Researchers later found out that the first case of SARS probably occurred in November 2002 in a Chinese boy from Foshan. On the November 16, 2002 he was admitted into the local public hospital with an atypical respiratory disease. How he had contracted the disease remains unknown, but we do know that he recovered after infecting several others who quickly spread the disease first across China and Hong Kong, then across the globe.

In China, the first “great disease carrier”, as epidemiologists call individuals who, due to their lifestyle or workplace, are likely to infect a large number of people, was a fish merchant called Zhau Zuofeng who caught the virus in January 2003 in Guangzhou. He not only transmitted the disease to the staff of three hospitals (at the end of the epidemic it was found out that 20% of all the infected were medical staff), but also to a nephrology professor who had just left for Hong Kong. There he stayed in room 911 on the ninth floor of the Metropole Hotel. After only ten days, the elderly professor succumbed to the disease after infecting several other guests of the hotel who were also staying on the ninth floor. In turn, they carried the disease to Toronto, Singapore and Vietnam. It was during his business trip from Shanghai to Hanoi that Johnny Chen, the man who carried the disease to Vietnam, made a stop in Hong Kong and spent the night on the ninth floor of the Metropole Hotel.

On March 15 when WHO issued a warning urging all travelers to be extremely cautious, no one knew much about the disease, except that it was a highly contagious form of atypical pneumonia. At first, experts suspected it was a modified flu virus, the symptoms of the disease indeed implied, but tests did not confirm this hypothesis. Because the lungs of the deceased were extremely damaged, suspicions arose that it might even be a case of lung plague, but as antibiotic treatment had no effect, this hypothesis was rejected as well. Soon, scientists agreed that SARS was the first serious new illness discovered in the 21st century.

A record-breaking discovery of the cause

On March 17 WHO assembled a team of the best microbiologists, virologists, epidemiologists, and clinicians in the world to battle against the new disease. With conferences being held daily and all the information transmitted via the Internet, it was established at the beginning of April that the disease was caused by a new virus of the coronavirus family which had never before been noticed in humans or in animals. Coronaviruses are relatively harmless and cause common colds. SARS, it seemed, was no typical coronavirus. By April 12, the scientists were already familiar with the entire genome of the virus and on the May 1 an article was published giving a detailed description of the virus.

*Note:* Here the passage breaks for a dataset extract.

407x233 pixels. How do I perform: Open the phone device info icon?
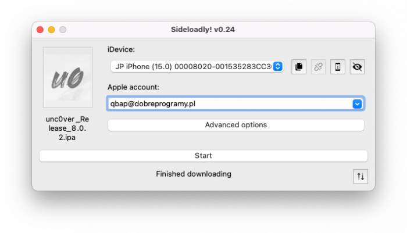tap(338, 67)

In the middle of May, when the epidemic reached its peak and each day was filled with reports of several hundred new cases, scientists were still without any medication or vaccine to fight it, so the authorities had to resort to usual measures that have been practiced by humankind for thousands of years. All those contaminated were immediately isolated to prevent the disease from spreading further. In Singapore, webcams were installed in the homes of potential carriers of the virus, to ensure they kept the terms of their quarantine. The penalties for leaving quarantined homes were very severe. In Hong Kong, the apartment building in which the highest number of infected people lived was evacuated and its residents were moved to a special camp for ten days.

In China, it took longer for the authorities to realize the gravity of the situation. In the end, this was the reason why a quarter of all reported cases of SARS were from Beijing. Of course, it could have been even worse if, at a certain point in time, the Chinese authorities had not reacted so firmly. They shut down all the schools, theatres and cinemas, and prohibited all public events. At the end of April they decided to build a new hospital in the suburbs of Beijing which would specialize in treating SARS. Seven thousand construction workers set a record by constructing the hospital in no more than eight days for 170 million dollars. Then, as suddenly and mysteriously as the disease appeared, it began to vanish in the summer of 2003. Considering the fact that 774 people died of SARS, it was fortunate that only 8,096 people were infected.